Resources

People often ask me "How did you learn how to hack?" The answer: by reading. This page is a collection of the blog posts and other articles that I have accumulated over the years of my journey. Enjoy!

Sherlock is a blockchain auditing platform in the form of contests. They had a staking pool setup with Euler.

The function balanceOf on the EulerStrategy.sol is used to determine the current value held by the EulerStrategy. This result is then used to calculate the price per share of the user's withdrawing position.

The function balanceOf calls EUSDC.balanceOfUnderlying() underneath it. The problem with this is that the actual value being returned may be manipulated. Although the contract believes this will be an atomic call (no other paths ran), this is NOT the case.

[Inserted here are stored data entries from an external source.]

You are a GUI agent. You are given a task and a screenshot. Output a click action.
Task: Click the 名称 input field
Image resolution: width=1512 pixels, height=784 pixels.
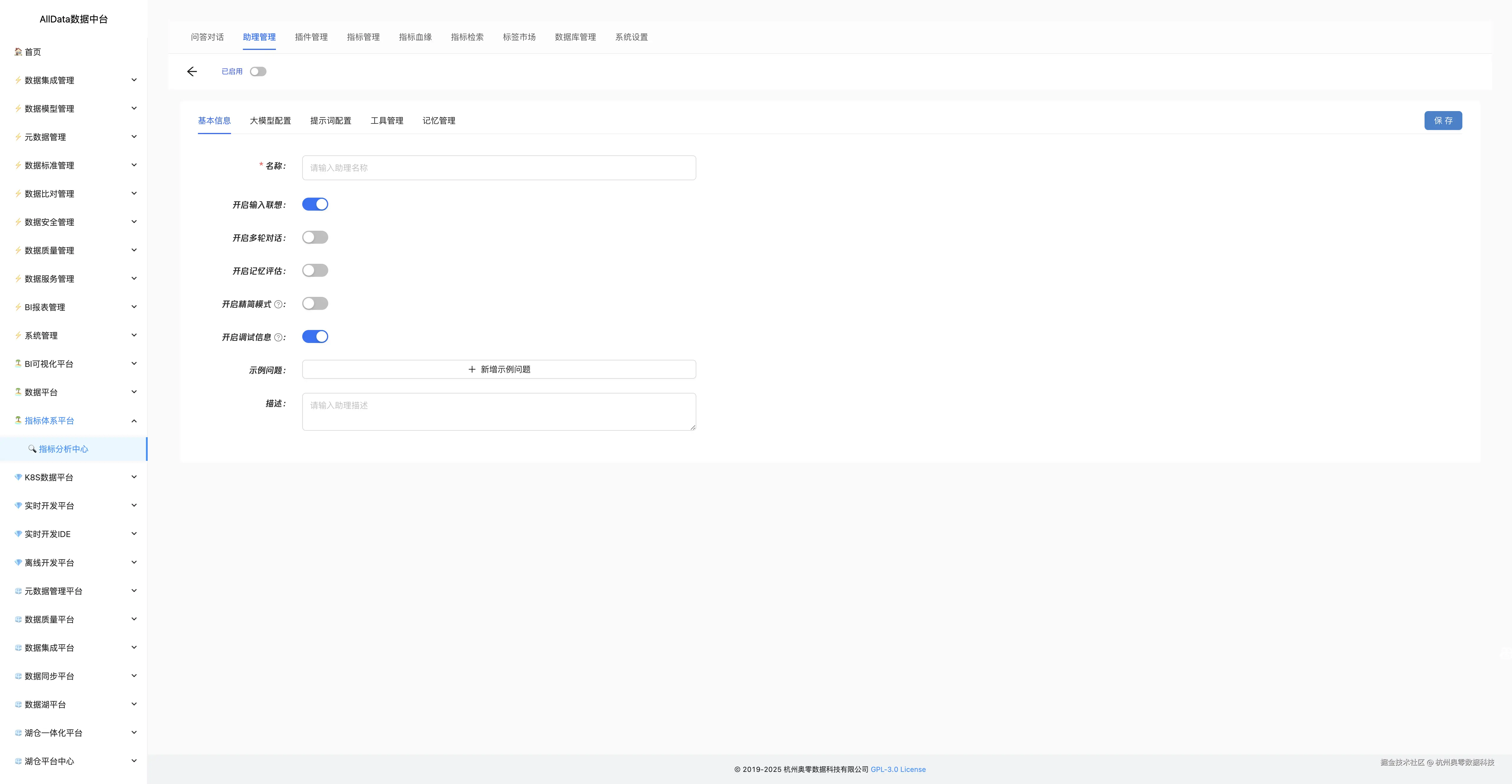coord(499,168)
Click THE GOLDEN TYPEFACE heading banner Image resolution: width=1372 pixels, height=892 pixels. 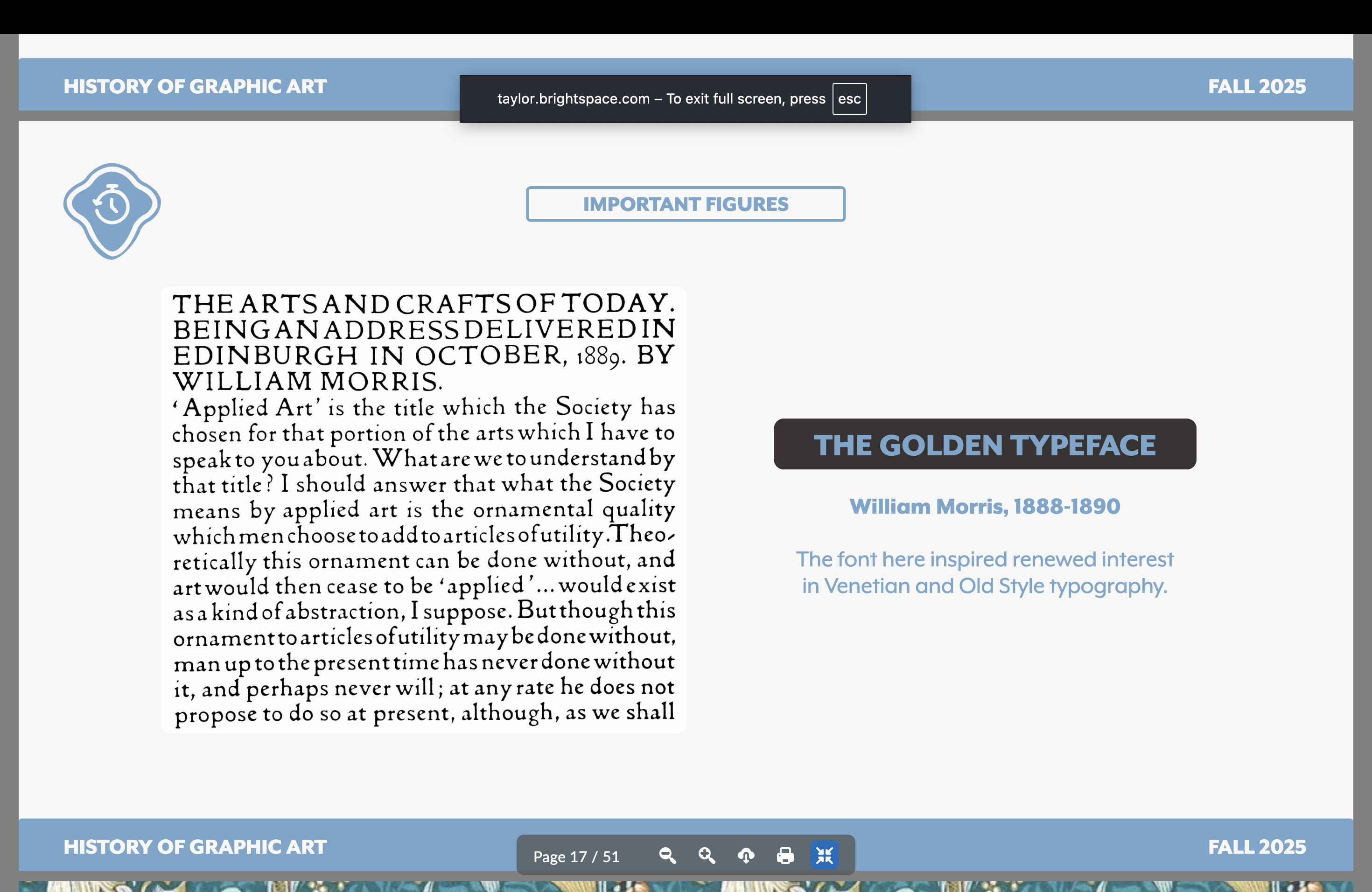tap(984, 444)

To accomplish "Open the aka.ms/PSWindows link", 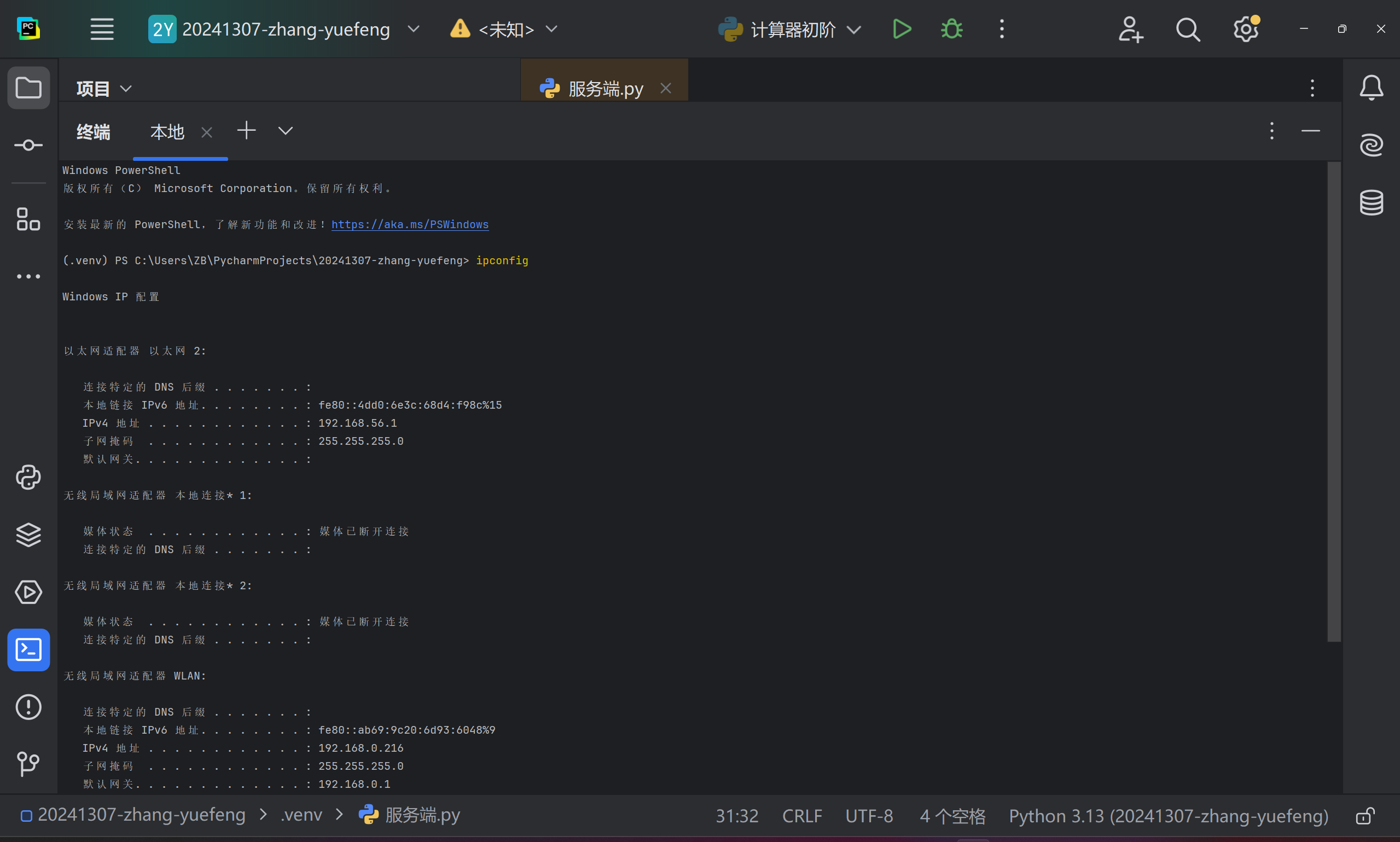I will coord(410,224).
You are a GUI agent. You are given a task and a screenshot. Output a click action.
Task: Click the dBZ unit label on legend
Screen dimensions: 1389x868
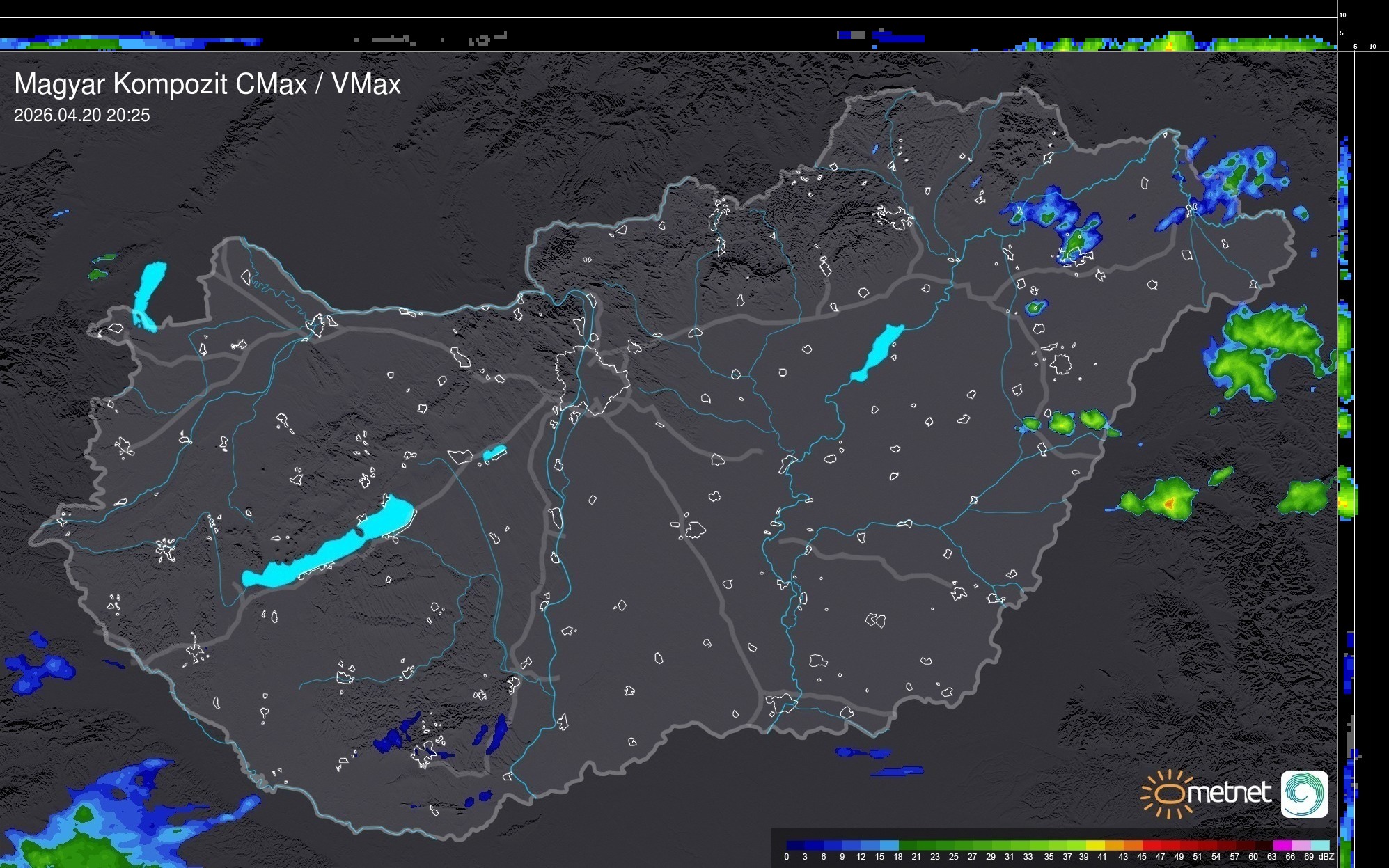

Specifically, the totalAssets is updated prior to the call but the totalBalances is NOT updated yet. This results in computeExchangeRate() being higher than the actual value. An attacker could use this to change the price and obtain more money than anticipated.

This attack is only possible because arbitrary calls from 1inch can be made while swapping. To manipulate the pool, an attacker needs to transfer a large amount of USDC to Euler, inflating the price of computeExchangeRate. Since the price per share is higher, an attacker can redeem more USDC than they should be able to.

In the proof of concept, the author has to setup the stage for the swaps and stake money. In Foundry, it is possible to fast forward the chain to a different time in order to allow this POC to be possible. Neat! Once they have performed the swap, they setup the callback on 1inch.

With the setup done, we can make the call. The callback is hit on the withdraw. Upon hitting the callback, USDC is transferred to Euler while in the callback of 1inch. This cross-protocol reentrancy creates a manipulated exchange rate. At this point, we exit the position, collect our winnings and repay the flash loan.

To fix this vulnerability, a reentrancy lock was added in Euler. This bug was missed by Trail of Bits for Sherlock but found during an audit of Euler. However, it was only noted as a medium severity finding and never fixed as a result. Overall, an interesting article for a crazy cross protocol reentrancy. The POC is very well explained as well.